BW: We've invested $45-million in startup companies. We also have a small group of engineers doing our own internal R&D, free from the constraints of, "We actually have to build a business and show our investors a return in three years." … The goal is to think very big. And if we're successful, we may actually make a significant return from doing this. Because anybody who figures out how to produce clean energy at scale and at a cost that competes well with coal is gonna make a lot of money.

Google has also made big strides on the efficiency side. Tell me about your data centres.

BW: When we started six or seven years ago, we were leasing space in other people's data centres. As our engineers started to look at building our own, they concluded that the typical data centre is very energy-inefficient. There's a metric called power usage effectiveness, or PUE.

It's the ratio of total power going into the facility divided by the energy going to the actual equipment. So a PUE of 1 means that the facility itself consumes no energy other than what it delivers to the computers. Typical data centres built today have a PUE of 2, which means that for every watt going to the computers, there's an additional watt consumed by the facility. We have six purpose-built facilities around the world that have a PUE of 1.2. And it wasn't rocket science. …

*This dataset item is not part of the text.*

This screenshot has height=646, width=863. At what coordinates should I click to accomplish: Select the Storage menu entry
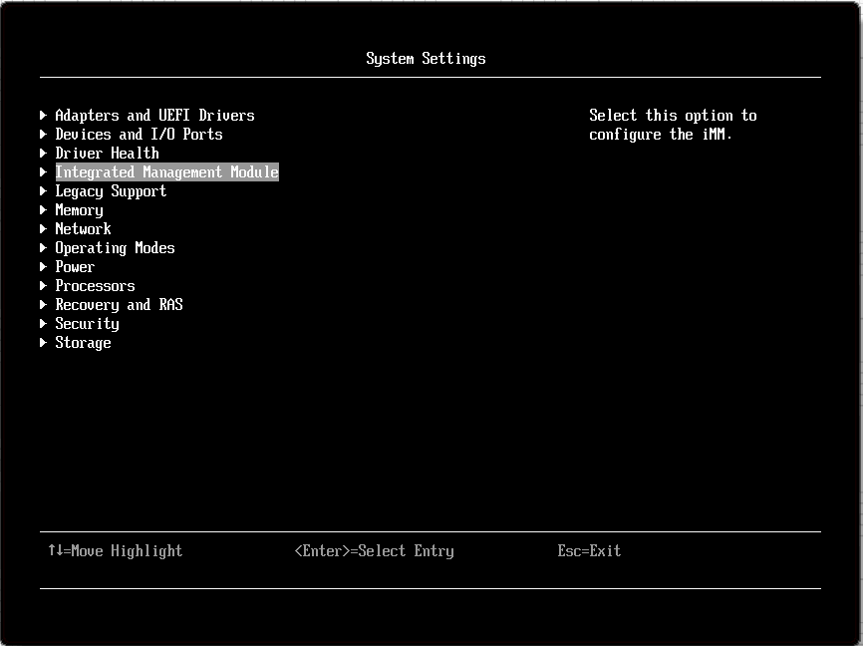83,342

Why don't more companies do the same thing?

BW: This is a classic problem in any leased environment, whether it's an apartment building or an office tower or a data centre: The person who builds and owns the facility doesn't have a big incentive to invest in things that would make it more energy-efficient, because they're not going to pay the power bills.

It's not more expensive to build high-efficiency centres if you're careful and creative about it; between the energy-efficiency work we've done on our servers and on our data centres, we've cut our energy bills in half. That's millions and millions of dollars. It's well worth paying a couple of engineers to do clever things.

Why is Google such fertile ground for such projects?

BW: Our founders and our CEO are very committed to environmental issues, and from the beginning, Google has fostered a culture of creativity and risk-taking that few companies have sustained as well and as long as we have.

So I think that's really at the core of it - a desire to solve big problems and a willingness to take the risks to try to solve them. And that means that on some of them we'll probably fail, but when it all nets out, we'll have done a lot more good by having tried.


Google trims its eco-profile

  • "Smart" servers: Google says its custom-built smart servers each use about 500 kilowatt hours of electricity, 300 kilograms of carbon dioxide and 3,700 litres of water less than a typical server. When a server is past its prime, the company reuses or recycles 100 per cent of the material.
  • Solar power: More than 9,200 solar panels have been installed around company headquarters in Mountain View, Calif., since 2007. They produce 1.6 megawatts of electricity, enough to power 1,000 average California homes.
  • For the staff: Each day, about 1,500 employees travel to the Mountain View campus on biodiesel shuttles. Workers may also use shared bicycles to get around the site, or one of a fleet of eight plug-in hybrid vehicles. Google says employees who "bike, walk, pogo-stick, unicycle, or otherwise self-power to work" earn money for a charity of their choice. One company café sources everything on its menu from within 240 kilometres, and all disposable flatware and utensils are biodegradable.
  • Toronto office: In Google's new Toronto office, about 85 per cent of the workstations (made partly from old soda cans) are recyclable. The office's electricity comes from Bullfrog Power. Doors and millwork are made from fast-growing "weed trees," and the rubber floors are made from old tires. When a room is empty, the lights, heating and air conditioning automatically turn off or adjust.